Tuesday, November 27, 2007

How The Nitrogen Cycle Works in a Fish Tank

Interesting article on fly fishing equipment www.fishingletsgo.com/equipment/joan-wulff-fly-fishing-equipment.php


Anybody that decides to create an aquarium and keep aquatic life has a number of duties of care for their animals and plants. You have to feed them, keep them healthy and keep their environment clean and inhabitable. Keeping the environment clean and inhabitable means keeping the water clear to look at and keeping the chemical balance within the tank to a level that sustains life.

It might surprise you to think that the chemicals in water can make the water harmful to aquatic life. Fish seem to get along fine in rivers and lakes but the critical difference is that a fish tank is a confined volume of water. Whereas a river is a large volume of water that is constantly moving and has an ecosystem that can cope with harmful chemicals, a fish tank has none of these characteristics. Creating these characteristics in your fish tank is your responsibility.

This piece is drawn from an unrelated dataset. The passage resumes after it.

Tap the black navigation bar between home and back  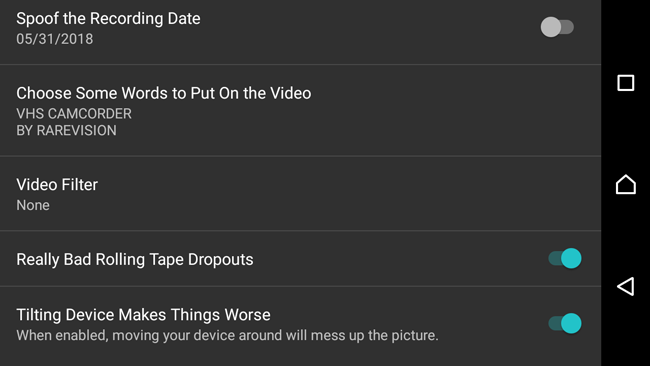coord(626,235)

Keeping the chemical balance right in water is known as the nitrogen cycle. In simple terms it is about converting waste products from fish that can be harmful into harmless gases.


Bacteria, notably the Nitrosomonas bacteria convert ammonia into the chemical compound nitrite. Nitrite is not as toxic as ammonia but is still potentially harmful to fish.

Another bacteria, Nitrobacter is responsible for oxidizing nitrite. It adds an oxygen atom to the compound to create nitrate. Nitrate is considerable less harmful to fish than ammonia and nitrites and is the end product of the nitrogen cycle.

For the fish tank owner it is important to create a tank with enough bacteria to handle this process. You can either buy products that contain these bacteria and drop it into the tank or you can allow the bacteria to form and grow naturally. Bacteria will occur naturally as a consequence of the waste products needing to be removed. Thus many people talk of building up an aquarium slowly.